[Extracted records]

►

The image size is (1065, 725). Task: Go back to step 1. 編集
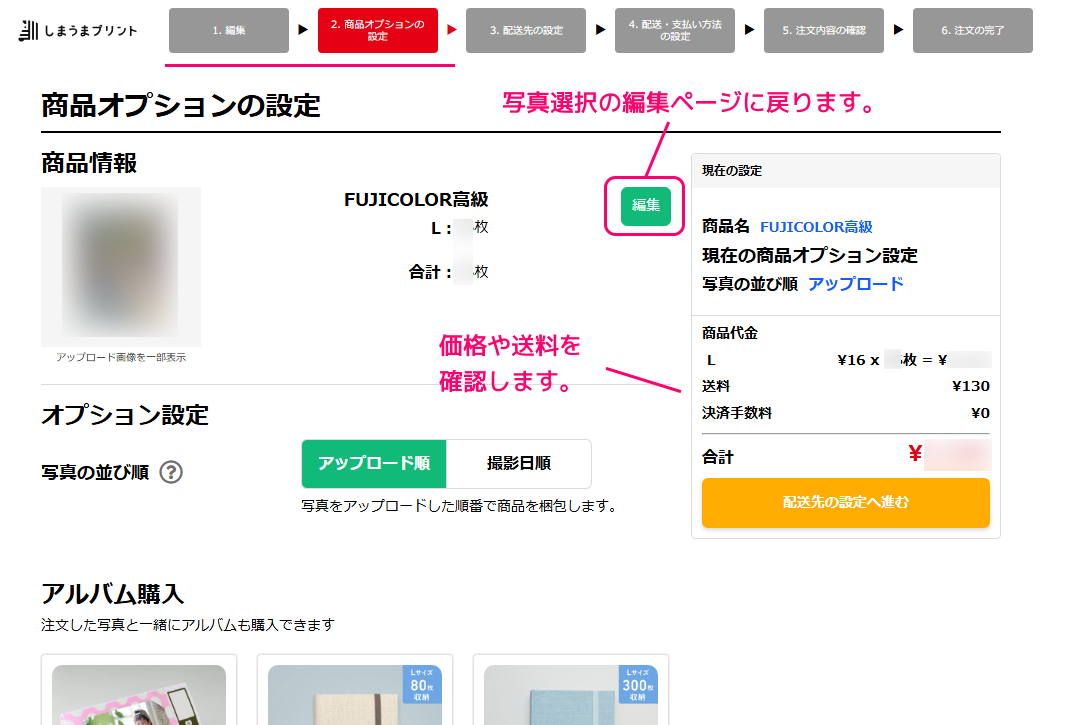click(x=229, y=31)
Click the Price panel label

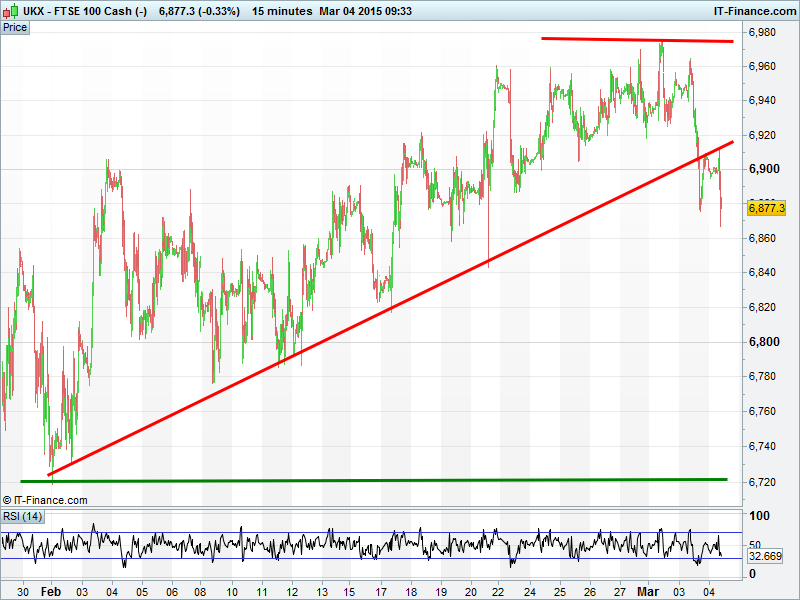(15, 27)
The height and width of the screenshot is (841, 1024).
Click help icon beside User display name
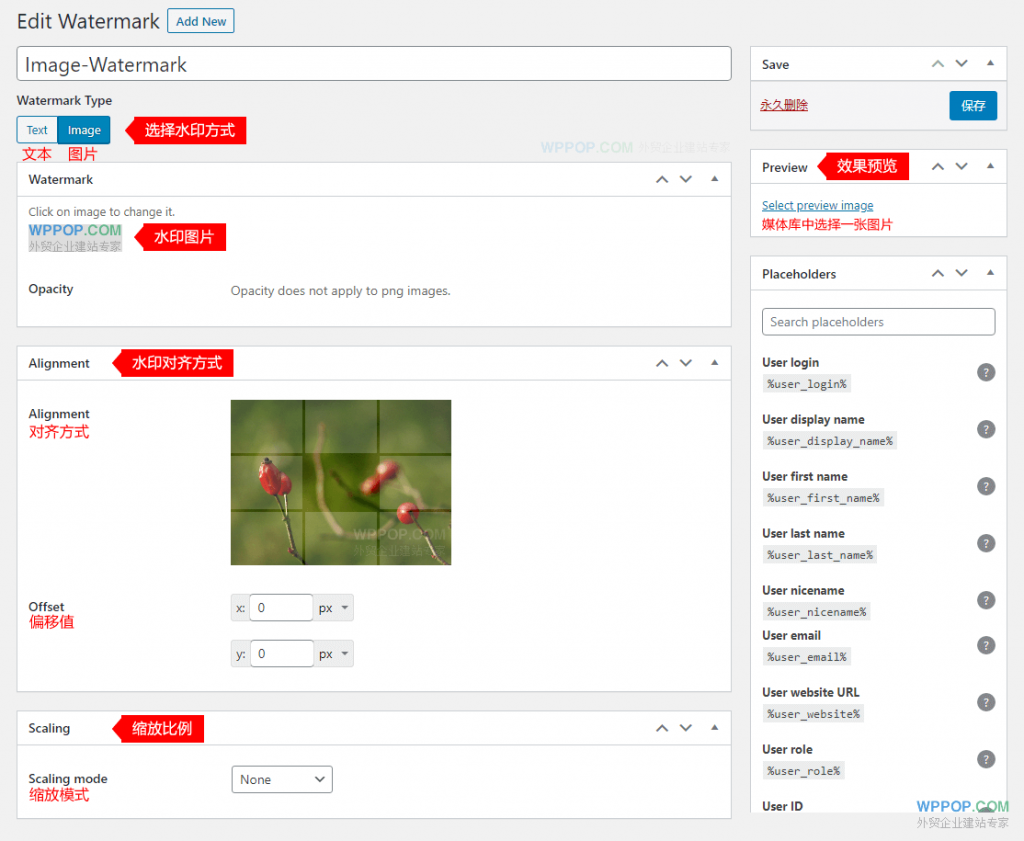pos(986,429)
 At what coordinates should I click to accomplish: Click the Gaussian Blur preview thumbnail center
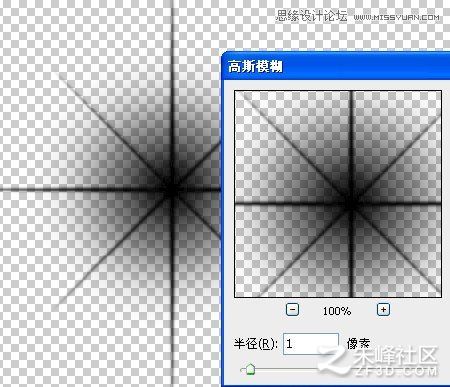[x=338, y=194]
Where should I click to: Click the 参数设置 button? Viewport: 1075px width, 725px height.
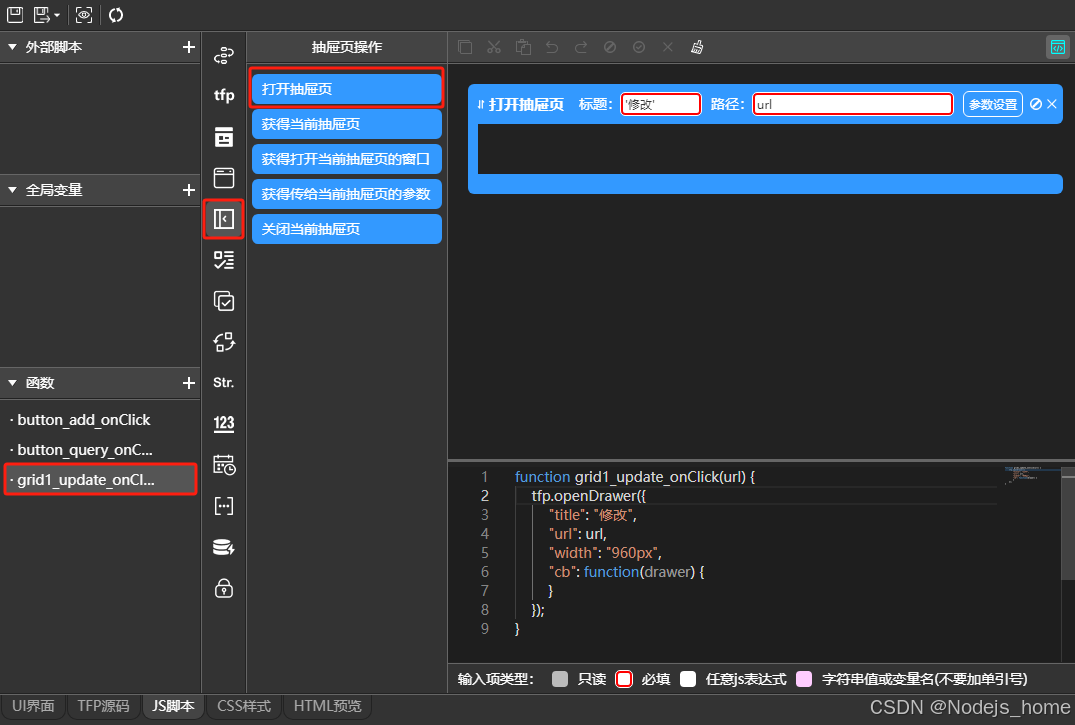pos(993,104)
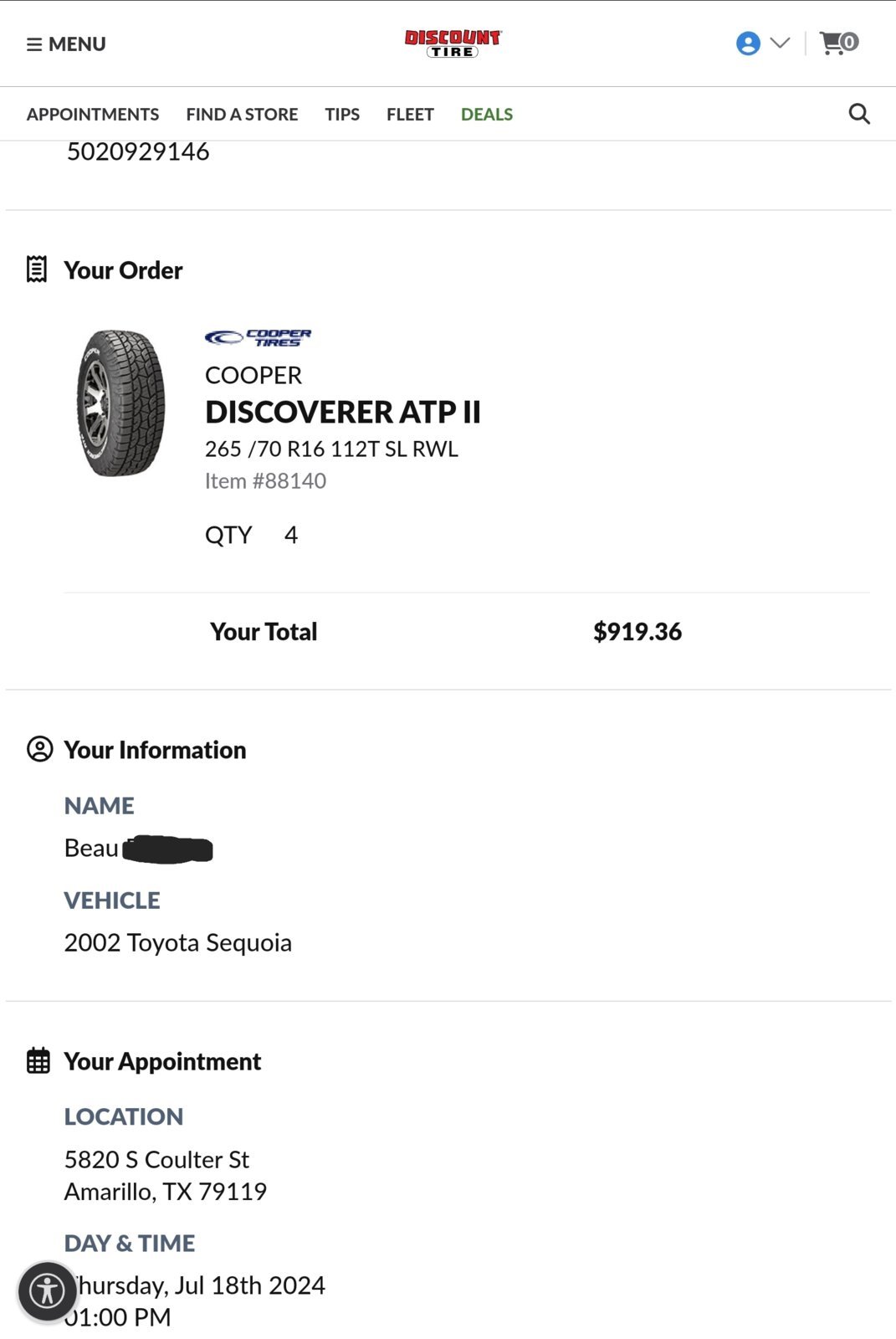The height and width of the screenshot is (1339, 896).
Task: Open the green DEALS link
Action: pyautogui.click(x=487, y=115)
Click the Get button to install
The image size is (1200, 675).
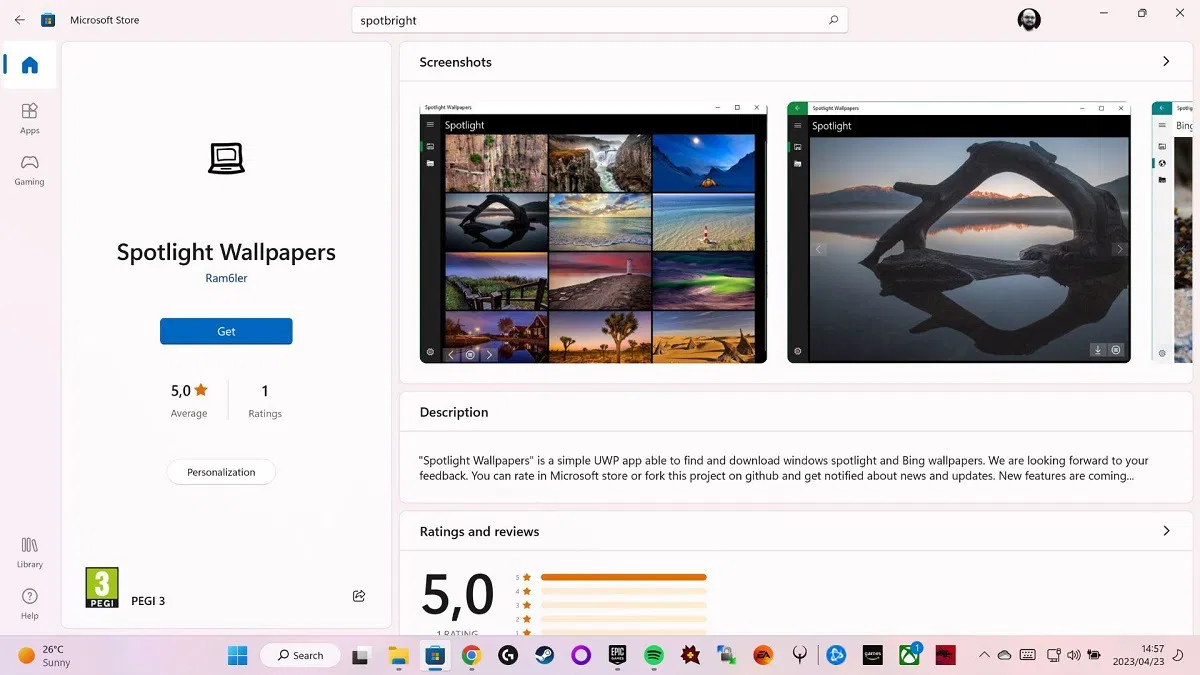[226, 331]
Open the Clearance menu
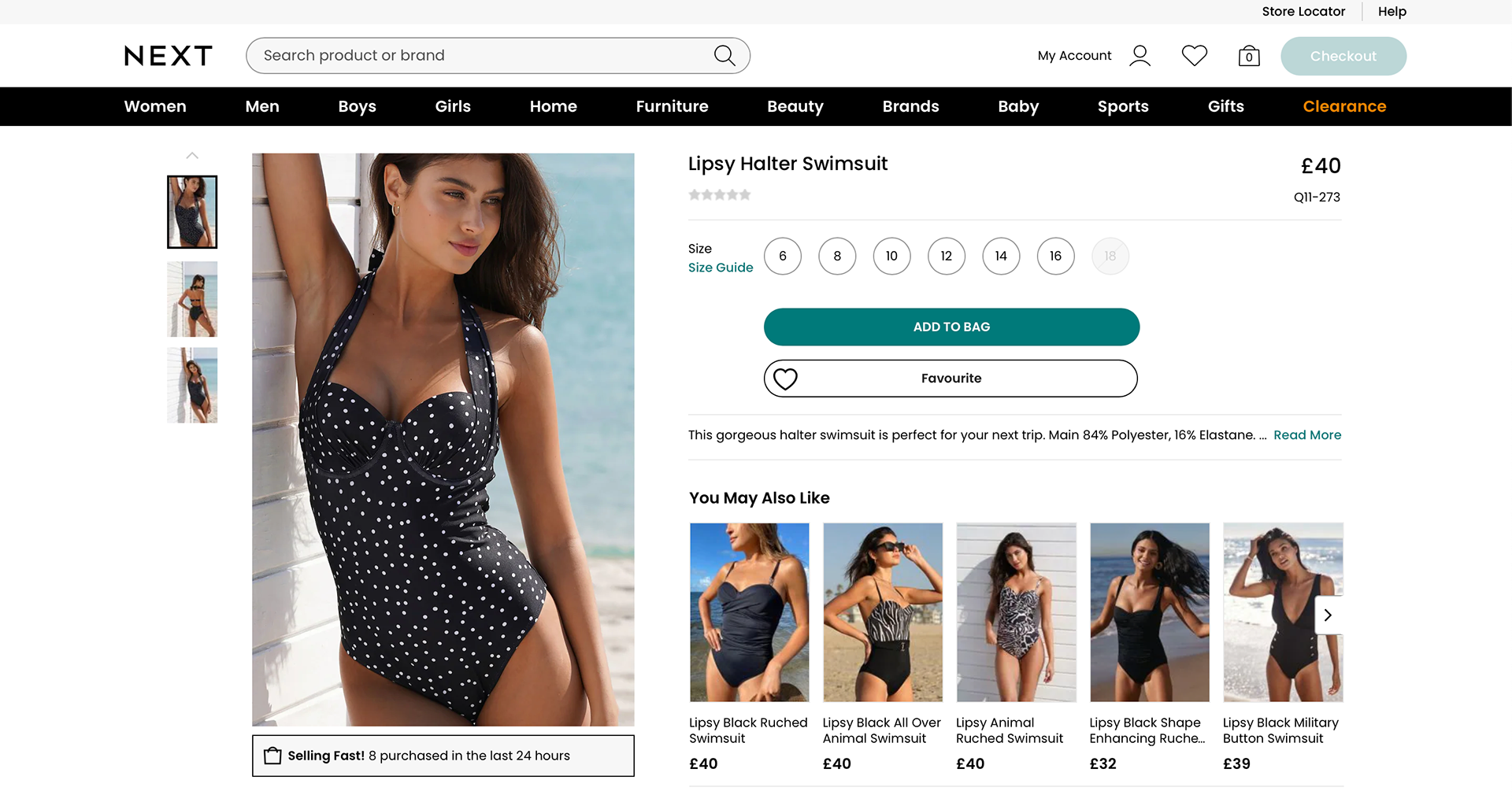1512x802 pixels. pyautogui.click(x=1344, y=106)
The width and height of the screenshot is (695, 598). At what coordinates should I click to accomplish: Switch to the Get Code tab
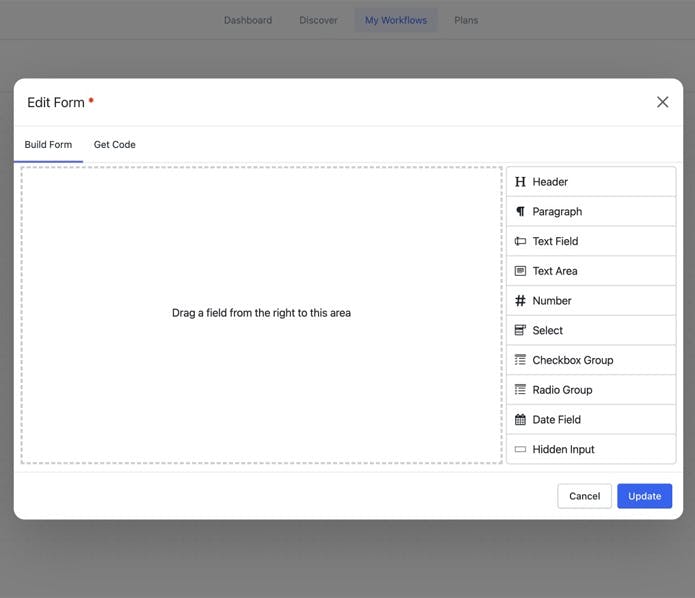point(114,145)
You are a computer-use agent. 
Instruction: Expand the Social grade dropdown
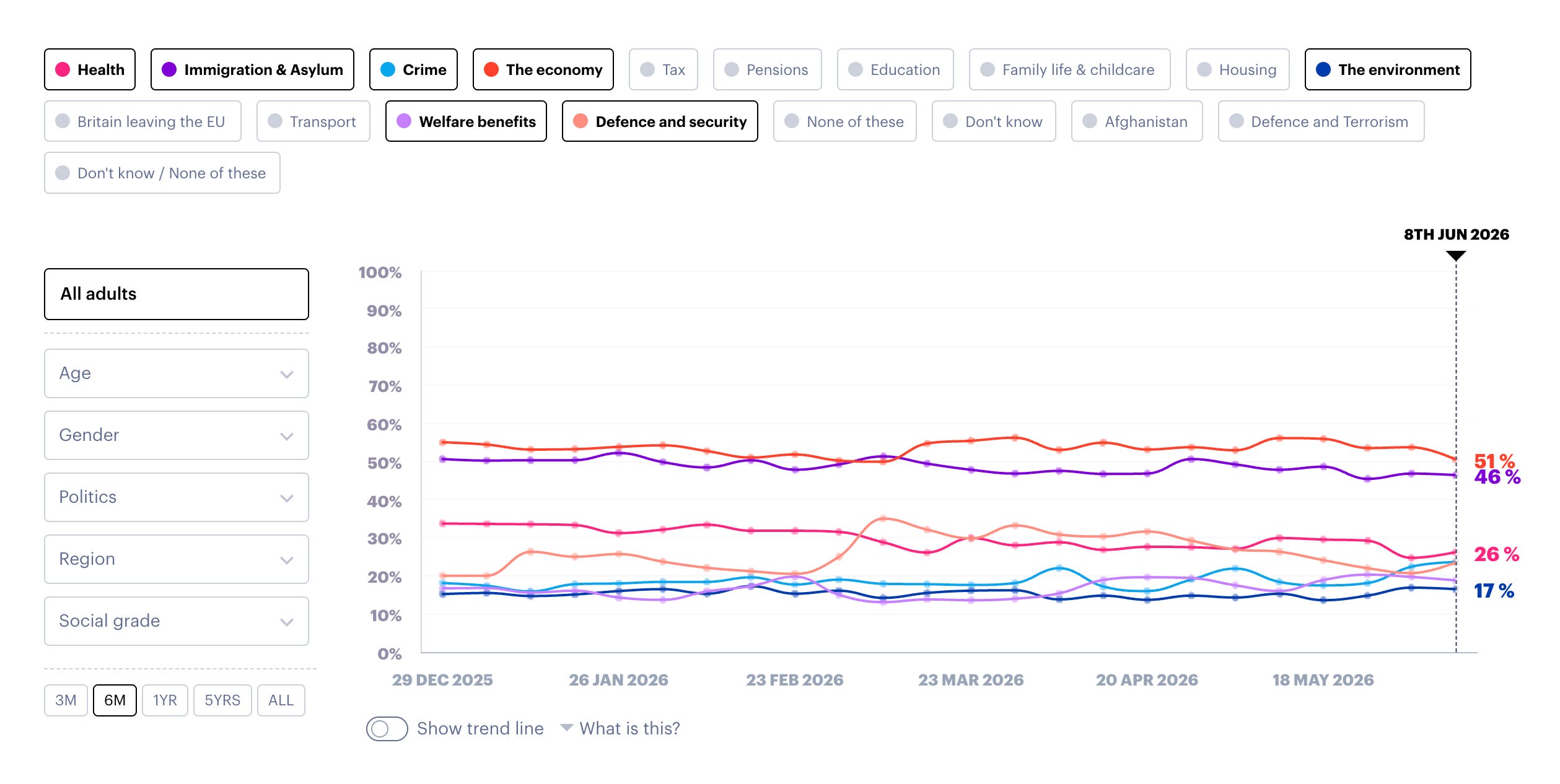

◄

- **Aim of the exercise**:
Give back exactly, and only, the lines from the one holding "The height and width of the screenshot is (841, 1024)." through the last line of the entries, with every picture omitted.

- **Answer to the problem**:
The height and width of the screenshot is (841, 1024).
Click help icon beside User display name
pos(986,429)
 At what coordinates should I click to accomplish: Click the Gaussian Blur preview thumbnail center
[x=338, y=194]
Where should I click to: Click the 参数设置 button? Viewport: 1075px width, 725px height.
pos(993,104)
The height and width of the screenshot is (1339, 896).
Task: Open the green DEALS link
Action: pyautogui.click(x=487, y=115)
Click the Get button to install
The image size is (1200, 675).
[226, 331]
Open the Clearance menu
1512x802 pixels. pyautogui.click(x=1344, y=106)
The width and height of the screenshot is (695, 598). At what coordinates should I click to accomplish: Switch to the Get Code tab
point(114,145)
You are a computer-use agent. 
Instruction: Expand the Social grade dropdown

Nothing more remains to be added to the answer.